TASK BRIEF: Gather every line of the data below that contains the word "Open".

Entries on where items appear
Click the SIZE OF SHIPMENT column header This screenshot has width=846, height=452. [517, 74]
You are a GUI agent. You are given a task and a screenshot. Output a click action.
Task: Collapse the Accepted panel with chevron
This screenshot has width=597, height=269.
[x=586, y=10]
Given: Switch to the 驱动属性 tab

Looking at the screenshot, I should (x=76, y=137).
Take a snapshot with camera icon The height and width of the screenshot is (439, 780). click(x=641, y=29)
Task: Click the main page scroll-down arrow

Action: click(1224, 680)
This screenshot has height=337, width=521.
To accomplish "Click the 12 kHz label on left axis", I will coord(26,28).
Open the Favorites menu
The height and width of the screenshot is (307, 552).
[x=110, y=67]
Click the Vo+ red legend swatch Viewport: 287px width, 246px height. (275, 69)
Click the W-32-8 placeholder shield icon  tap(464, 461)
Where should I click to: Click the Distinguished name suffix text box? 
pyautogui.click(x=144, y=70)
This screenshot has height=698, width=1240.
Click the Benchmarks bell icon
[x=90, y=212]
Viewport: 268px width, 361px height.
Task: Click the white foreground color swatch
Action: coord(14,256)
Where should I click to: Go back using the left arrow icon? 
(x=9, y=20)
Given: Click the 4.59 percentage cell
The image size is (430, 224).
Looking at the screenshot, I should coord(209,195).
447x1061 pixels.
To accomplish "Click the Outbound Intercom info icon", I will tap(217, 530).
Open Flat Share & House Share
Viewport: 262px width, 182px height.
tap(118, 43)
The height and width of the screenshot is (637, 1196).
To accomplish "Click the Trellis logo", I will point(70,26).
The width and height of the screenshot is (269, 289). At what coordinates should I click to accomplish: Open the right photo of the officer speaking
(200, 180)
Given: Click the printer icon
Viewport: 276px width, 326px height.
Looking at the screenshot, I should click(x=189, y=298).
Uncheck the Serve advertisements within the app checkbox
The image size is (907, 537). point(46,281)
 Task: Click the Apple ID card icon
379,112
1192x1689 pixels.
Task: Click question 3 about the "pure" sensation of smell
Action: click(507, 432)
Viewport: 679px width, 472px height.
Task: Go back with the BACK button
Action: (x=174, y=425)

SOLUTION TO THE PROBLEM:
Open the Favorites menu
Open Flat Share & House Share
The width and height of the screenshot is (269, 289). At what coordinates should I click to accomplish: Open the right photo of the officer speaking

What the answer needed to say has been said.